INPUT RECORDS section start

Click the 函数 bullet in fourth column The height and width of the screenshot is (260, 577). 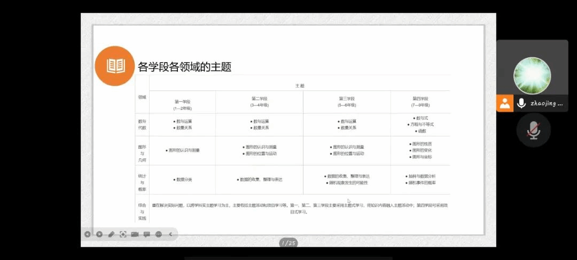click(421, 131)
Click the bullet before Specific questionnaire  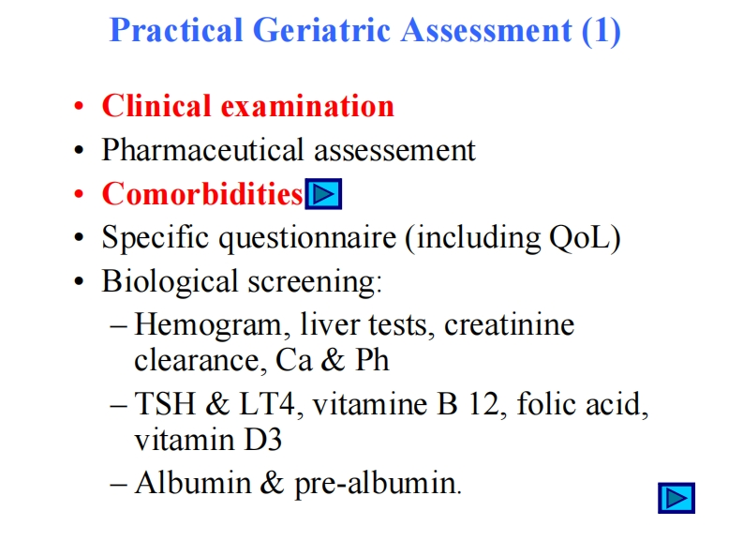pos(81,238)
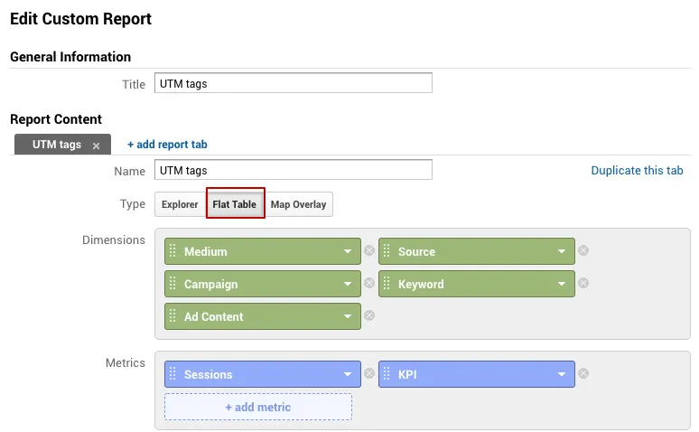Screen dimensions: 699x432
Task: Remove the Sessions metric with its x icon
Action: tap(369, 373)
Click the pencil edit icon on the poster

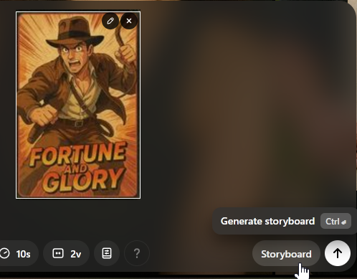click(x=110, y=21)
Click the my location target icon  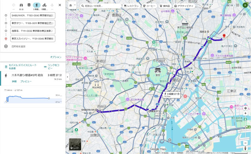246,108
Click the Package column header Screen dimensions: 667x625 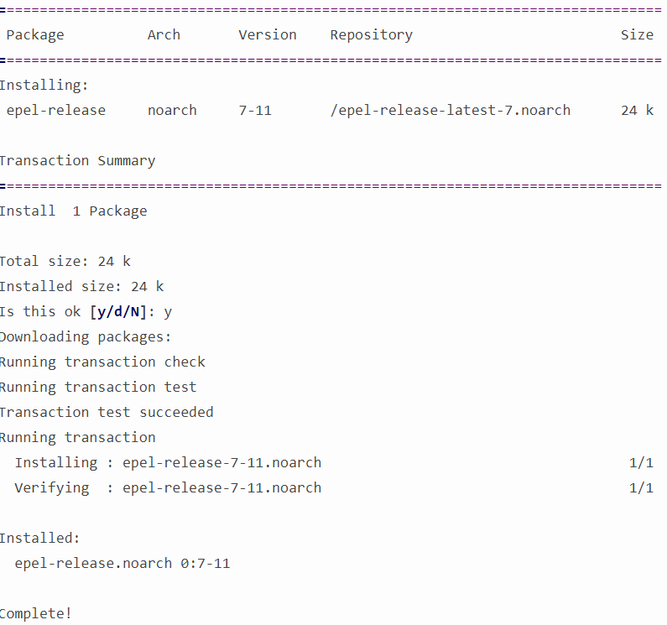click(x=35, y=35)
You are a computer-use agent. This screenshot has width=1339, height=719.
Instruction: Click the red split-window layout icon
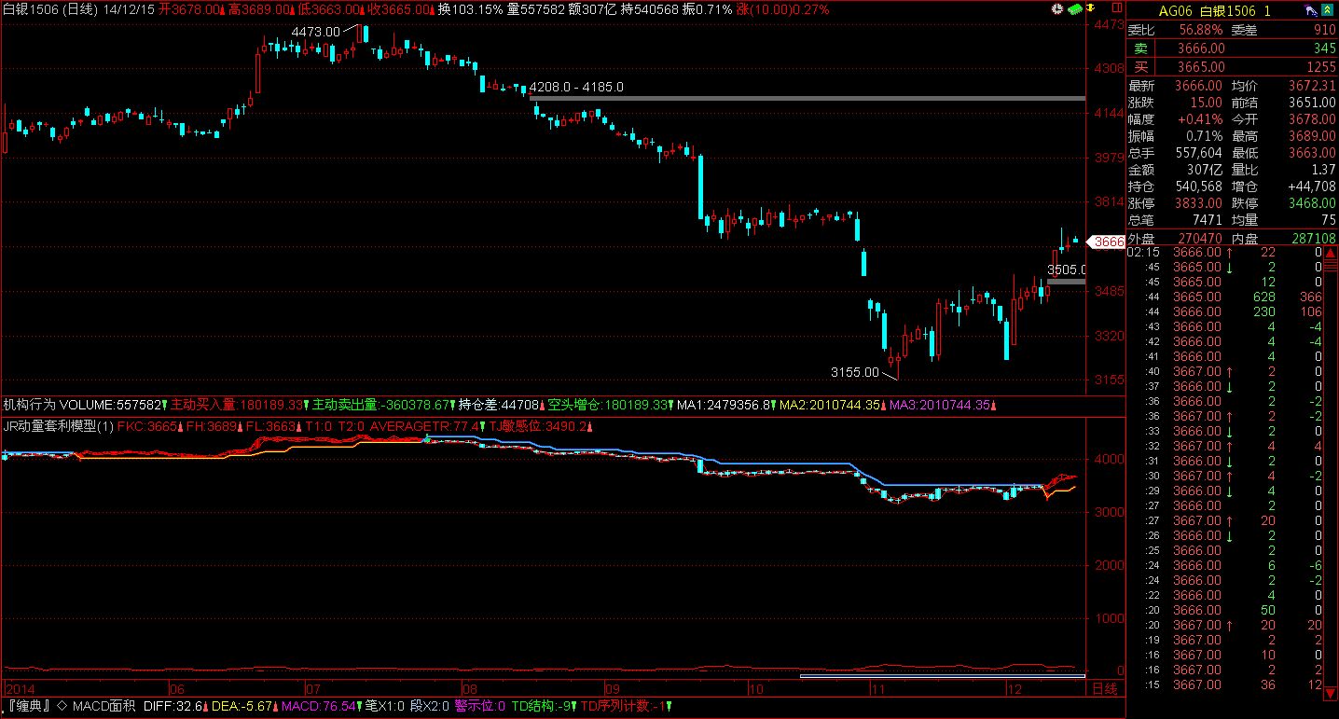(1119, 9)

INPUT RECORDS section end
INPUT RECORDS section start

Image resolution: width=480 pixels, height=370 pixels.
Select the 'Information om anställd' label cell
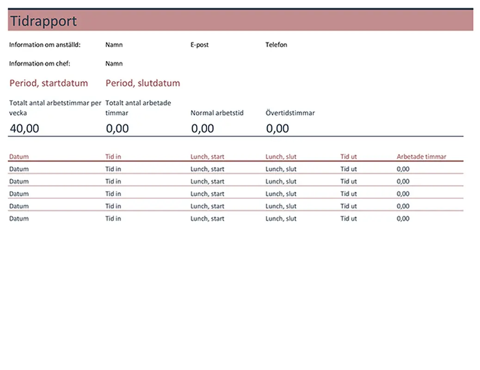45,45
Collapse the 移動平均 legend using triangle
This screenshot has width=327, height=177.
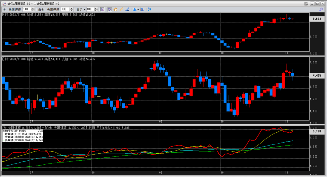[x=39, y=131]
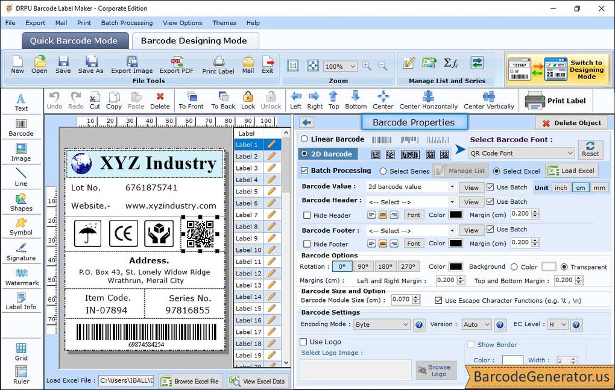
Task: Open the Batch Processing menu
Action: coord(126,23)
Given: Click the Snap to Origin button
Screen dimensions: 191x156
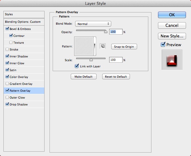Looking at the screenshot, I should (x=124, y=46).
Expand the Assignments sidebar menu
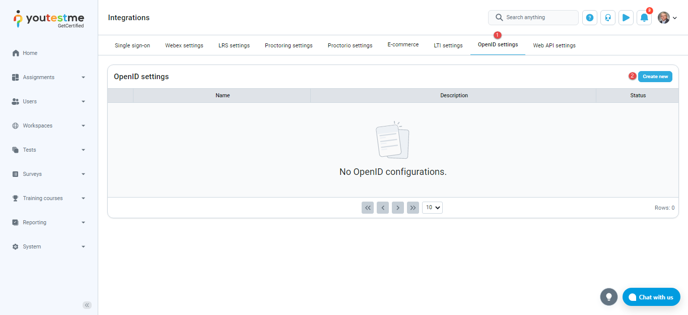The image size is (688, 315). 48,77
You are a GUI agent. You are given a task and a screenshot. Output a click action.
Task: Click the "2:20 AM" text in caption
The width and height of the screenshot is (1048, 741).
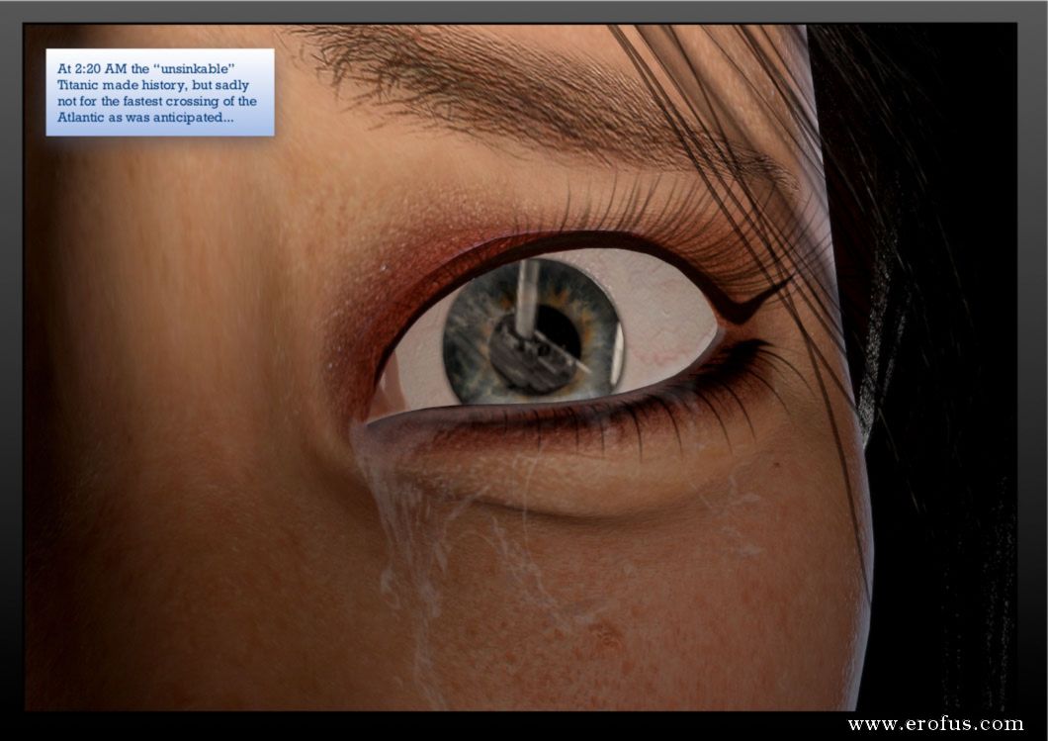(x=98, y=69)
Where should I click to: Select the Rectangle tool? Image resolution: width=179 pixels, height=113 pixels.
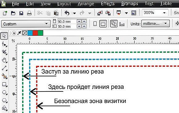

INPUT RECORDS section end
INPUT RECORDS section start

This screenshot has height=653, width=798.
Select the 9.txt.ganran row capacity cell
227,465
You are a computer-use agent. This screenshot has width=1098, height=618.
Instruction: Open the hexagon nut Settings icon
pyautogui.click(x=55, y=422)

INPUT RECORDS section end

A word-for-word reproduction is needed of the lines above from the line containing "Select the 'Information" through the line containing "Given: Click the Snap to Origin button", with both ends kept and no pictures.

Select the 'Information om anställd' label cell
45,45
Collapse the 移動平均 legend using triangle
This screenshot has width=327, height=177.
[x=39, y=131]
Task: Open the Batch Processing menu
Action: coord(126,23)
Given: Click the Snap to Origin button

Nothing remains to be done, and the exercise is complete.